» Short problem:
Please retype all of the records below, keeping every character unchanged.

Rows from a dataset

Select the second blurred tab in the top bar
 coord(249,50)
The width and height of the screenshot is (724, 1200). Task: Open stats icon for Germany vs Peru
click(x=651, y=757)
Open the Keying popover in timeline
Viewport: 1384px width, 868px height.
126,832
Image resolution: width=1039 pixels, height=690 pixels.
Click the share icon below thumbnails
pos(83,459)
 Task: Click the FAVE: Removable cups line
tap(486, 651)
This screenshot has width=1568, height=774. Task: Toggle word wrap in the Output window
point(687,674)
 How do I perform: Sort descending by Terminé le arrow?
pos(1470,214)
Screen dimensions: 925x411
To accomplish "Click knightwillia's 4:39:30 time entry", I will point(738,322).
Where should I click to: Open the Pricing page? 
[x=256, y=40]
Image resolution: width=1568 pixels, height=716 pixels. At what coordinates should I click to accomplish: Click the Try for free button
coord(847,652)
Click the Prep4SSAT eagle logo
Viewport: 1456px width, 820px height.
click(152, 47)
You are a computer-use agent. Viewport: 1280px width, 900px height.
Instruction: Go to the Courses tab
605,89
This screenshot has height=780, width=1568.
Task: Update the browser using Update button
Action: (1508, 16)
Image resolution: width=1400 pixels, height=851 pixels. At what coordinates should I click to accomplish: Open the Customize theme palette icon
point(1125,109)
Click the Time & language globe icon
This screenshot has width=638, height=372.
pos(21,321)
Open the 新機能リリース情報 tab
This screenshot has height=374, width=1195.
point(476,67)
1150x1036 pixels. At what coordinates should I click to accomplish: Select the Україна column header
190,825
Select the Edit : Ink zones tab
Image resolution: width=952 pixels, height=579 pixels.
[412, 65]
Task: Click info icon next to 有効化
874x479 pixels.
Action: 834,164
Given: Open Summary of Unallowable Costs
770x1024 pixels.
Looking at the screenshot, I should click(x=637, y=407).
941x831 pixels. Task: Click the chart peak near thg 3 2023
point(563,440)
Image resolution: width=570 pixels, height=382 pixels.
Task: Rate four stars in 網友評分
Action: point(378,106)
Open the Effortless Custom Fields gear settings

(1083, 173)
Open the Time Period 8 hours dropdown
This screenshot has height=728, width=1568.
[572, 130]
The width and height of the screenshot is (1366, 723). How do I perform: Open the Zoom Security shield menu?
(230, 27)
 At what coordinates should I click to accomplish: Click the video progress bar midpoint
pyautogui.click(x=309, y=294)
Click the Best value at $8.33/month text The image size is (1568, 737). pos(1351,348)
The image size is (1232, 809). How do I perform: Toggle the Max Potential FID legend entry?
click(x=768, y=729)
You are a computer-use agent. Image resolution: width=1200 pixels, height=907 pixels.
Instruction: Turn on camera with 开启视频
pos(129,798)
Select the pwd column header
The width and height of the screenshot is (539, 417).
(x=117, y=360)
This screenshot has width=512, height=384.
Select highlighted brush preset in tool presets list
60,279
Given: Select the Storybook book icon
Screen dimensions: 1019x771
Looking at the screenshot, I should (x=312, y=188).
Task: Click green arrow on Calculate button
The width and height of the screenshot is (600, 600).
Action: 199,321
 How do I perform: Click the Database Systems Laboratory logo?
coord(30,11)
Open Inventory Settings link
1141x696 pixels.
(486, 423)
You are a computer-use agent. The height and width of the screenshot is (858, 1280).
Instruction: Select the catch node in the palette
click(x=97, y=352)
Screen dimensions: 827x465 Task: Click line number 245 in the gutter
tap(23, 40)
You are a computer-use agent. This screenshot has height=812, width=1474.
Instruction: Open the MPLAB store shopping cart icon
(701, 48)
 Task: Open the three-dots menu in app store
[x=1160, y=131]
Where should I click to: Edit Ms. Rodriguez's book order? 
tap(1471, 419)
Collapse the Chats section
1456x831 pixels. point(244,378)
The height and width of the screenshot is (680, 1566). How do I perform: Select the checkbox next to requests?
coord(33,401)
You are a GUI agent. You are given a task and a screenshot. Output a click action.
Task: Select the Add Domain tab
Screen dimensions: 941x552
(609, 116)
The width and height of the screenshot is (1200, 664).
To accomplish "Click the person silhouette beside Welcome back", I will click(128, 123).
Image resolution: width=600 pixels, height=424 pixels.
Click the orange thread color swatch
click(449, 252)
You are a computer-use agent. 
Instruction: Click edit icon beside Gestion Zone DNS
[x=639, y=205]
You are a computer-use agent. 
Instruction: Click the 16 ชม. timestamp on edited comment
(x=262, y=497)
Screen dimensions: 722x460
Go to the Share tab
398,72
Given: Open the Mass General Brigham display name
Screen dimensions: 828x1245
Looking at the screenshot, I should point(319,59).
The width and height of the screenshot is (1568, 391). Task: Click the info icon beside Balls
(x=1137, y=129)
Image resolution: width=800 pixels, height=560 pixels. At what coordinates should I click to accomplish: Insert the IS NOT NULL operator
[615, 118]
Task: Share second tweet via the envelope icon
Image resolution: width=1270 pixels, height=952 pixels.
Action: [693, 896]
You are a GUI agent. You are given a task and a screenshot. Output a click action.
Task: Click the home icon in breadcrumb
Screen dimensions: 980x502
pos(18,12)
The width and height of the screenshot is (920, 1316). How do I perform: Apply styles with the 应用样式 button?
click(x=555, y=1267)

» Answer to this exercise:
Select the second blurred tab in the top bar
 coord(249,50)
The width and height of the screenshot is (724, 1200). Task: Open stats icon for Germany vs Peru
click(x=651, y=757)
Open the Keying popover in timeline
Viewport: 1384px width, 868px height.
126,832
Image resolution: width=1039 pixels, height=690 pixels.
Click the share icon below thumbnails
pos(83,459)
 Task: Click the FAVE: Removable cups line
tap(486, 651)
This screenshot has width=1568, height=774. Task: Toggle word wrap in the Output window
point(687,674)
 How do I perform: Sort descending by Terminé le arrow?
pos(1470,214)
Screen dimensions: 925x411
To accomplish "Click knightwillia's 4:39:30 time entry", I will point(738,322).
Where should I click to: Open the Pricing page? 
[x=256, y=40]
Image resolution: width=1568 pixels, height=716 pixels. At what coordinates should I click to accomplish: Click the Try for free button
coord(847,652)
Click the Prep4SSAT eagle logo
Viewport: 1456px width, 820px height.
click(152, 47)
You are a computer-use agent. Viewport: 1280px width, 900px height.
Instruction: Go to the Courses tab
605,89
This screenshot has height=780, width=1568.
Task: Update the browser using Update button
Action: (1508, 16)
Image resolution: width=1400 pixels, height=851 pixels. At what coordinates should I click to accomplish: Open the Customize theme palette icon
point(1125,109)
Click the Time & language globe icon
This screenshot has width=638, height=372.
pos(21,321)
Open the 新機能リリース情報 tab
This screenshot has height=374, width=1195.
point(476,67)
1150x1036 pixels. At what coordinates should I click to accomplish: Select the Україна column header
190,825
Select the Edit : Ink zones tab
Image resolution: width=952 pixels, height=579 pixels.
[412, 65]
Task: Click info icon next to 有効化
874x479 pixels.
Action: 834,164
Given: Open Summary of Unallowable Costs
770x1024 pixels.
Looking at the screenshot, I should click(x=637, y=407).
941x831 pixels. Task: Click the chart peak near thg 3 2023
point(563,440)
Image resolution: width=570 pixels, height=382 pixels.
Task: Rate four stars in 網友評分
Action: point(378,106)
Open the Effortless Custom Fields gear settings

(1083, 173)
Open the Time Period 8 hours dropdown
This screenshot has height=728, width=1568.
[572, 130]
The width and height of the screenshot is (1366, 723). How do I perform: Open the Zoom Security shield menu?
(230, 27)
 At what coordinates should I click to accomplish: Click the video progress bar midpoint
pyautogui.click(x=309, y=294)
Click the Best value at $8.33/month text The image size is (1568, 737). pos(1351,348)
The image size is (1232, 809). How do I perform: Toggle the Max Potential FID legend entry?
click(x=768, y=729)
You are a computer-use agent. Image resolution: width=1200 pixels, height=907 pixels.
Instruction: Turn on camera with 开启视频
pos(129,798)
Select the pwd column header
The width and height of the screenshot is (539, 417).
(x=117, y=360)
This screenshot has width=512, height=384.
Select highlighted brush preset in tool presets list
60,279
Given: Select the Storybook book icon
Screen dimensions: 1019x771
Looking at the screenshot, I should (x=312, y=188).
Task: Click green arrow on Calculate button
The width and height of the screenshot is (600, 600).
Action: 199,321
 How do I perform: Click the Database Systems Laboratory logo?
coord(30,11)
Open Inventory Settings link
1141x696 pixels.
(486, 423)
You are a computer-use agent. The height and width of the screenshot is (858, 1280).
Instruction: Select the catch node in the palette
click(x=97, y=352)
Screen dimensions: 827x465 Task: Click line number 245 in the gutter
tap(23, 40)
You are a computer-use agent. This screenshot has height=812, width=1474.
Instruction: Open the MPLAB store shopping cart icon
(701, 48)
 Task: Open the three-dots menu in app store
[x=1160, y=131]
Where should I click to: Edit Ms. Rodriguez's book order? 
tap(1471, 419)
Collapse the Chats section
1456x831 pixels. point(244,378)
The height and width of the screenshot is (680, 1566). How do I perform: Select the checkbox next to requests?
coord(33,401)
You are a GUI agent. You are given a task and a screenshot. Output a click action.
Task: Select the Add Domain tab
Screen dimensions: 941x552
(609, 116)
The width and height of the screenshot is (1200, 664).
To accomplish "Click the person silhouette beside Welcome back", I will click(128, 123).
Image resolution: width=600 pixels, height=424 pixels.
Click the orange thread color swatch
click(449, 252)
You are a computer-use agent. 
Instruction: Click edit icon beside Gestion Zone DNS
[x=639, y=205]
You are a computer-use agent. 
Instruction: Click the 16 ชม. timestamp on edited comment
(x=262, y=497)
Screen dimensions: 722x460
Go to the Share tab
398,72
Given: Open the Mass General Brigham display name
Screen dimensions: 828x1245
Looking at the screenshot, I should point(319,59).
The width and height of the screenshot is (1568, 391). Task: Click the info icon beside Balls
(x=1137, y=129)
Image resolution: width=800 pixels, height=560 pixels. At what coordinates should I click to accomplish: Insert the IS NOT NULL operator
[615, 118]
Task: Share second tweet via the envelope icon
Image resolution: width=1270 pixels, height=952 pixels.
Action: [693, 896]
You are a GUI agent. You are given a task and a screenshot. Output a click action.
Task: Click the home icon in breadcrumb
Screen dimensions: 980x502
pos(18,12)
The width and height of the screenshot is (920, 1316). How do I perform: Apply styles with the 应用样式 button?
click(x=555, y=1267)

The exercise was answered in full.